Two sides of the story...

Mar 21, 2012 15:45

I think most of you know that for many years I helped work and write on the Animania LARP at Project Akon.

During that time things were set up to be an 'epic' story while still allowing the players choices for their characters by continuing to play those same characters the last three years of the larp.

During that time people grew less interested about the overarching plot and more in tune with how their character fit into that plot and how things mattered to that character.

When the game finally wrapped up in the end it didn't really matter what the characters did up until a point then they had to make a final decision and go to the final room for the ending. Some people really liked the ending. Some said it was okay. But ALL of them wanted an epilogue for their character.

As staff on that game, I got to see first-hand how people's reactions were. And I came to the conclusion that if you give players choice they want their voice to matter. The Animania games were criticized as ones that railroaded you to one ending.
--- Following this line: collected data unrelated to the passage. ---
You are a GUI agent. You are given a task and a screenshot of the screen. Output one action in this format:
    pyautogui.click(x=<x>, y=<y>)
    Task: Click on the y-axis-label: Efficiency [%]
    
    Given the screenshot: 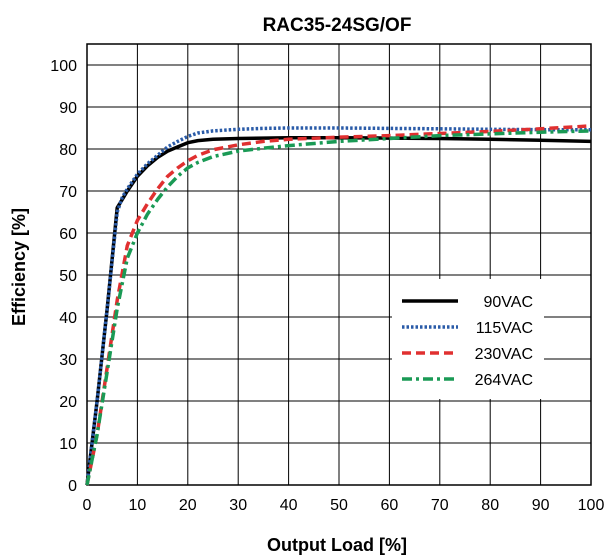 What is the action you would take?
    pyautogui.click(x=19, y=267)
We were called out on the impression that it didn't matter what the players did, the Animania story would trump that and thus there was no 'player freedom'. We listened to the feedback, we said we would change, we tried to change, but in the end there had to be one ending.

So I understand where the creative writers and staff of Bioware is coming from. They're going through the same issues we went through with Animania. Both games gave the players 'choice' and said your voice matters. And both were railroaded into one ending.

(Side note: I'm still keeping my hope alive that Bioware is doing this as a calculated move and will release the end of the ending in April as DLC.)

The part that I don't like is them being surprised by the negative reaction. Have they not ran a massive game with passionate fans before?

Them being surprised lets me know their pulse was not in tune with the masses. I'm fine if they wanted to write whatever ending they wanted, but they shouldn't be surprised if people don't like it and want to hold you accountable for writing something bad. They backed themselves into a corner when they gave the illusion of 'choice'. We did the same thing in Animania. Sure we were able to change things and adapt things and make things differently...up until the final point in the game...that's when things did have to get railroaded towards the 'ending that would blow your mind'. Which is exactly the same things Bioware has done with ME3, and the reactions of players in both games has been the same. (Not as volatile for Animania, but we only had 50 players not 5 million.)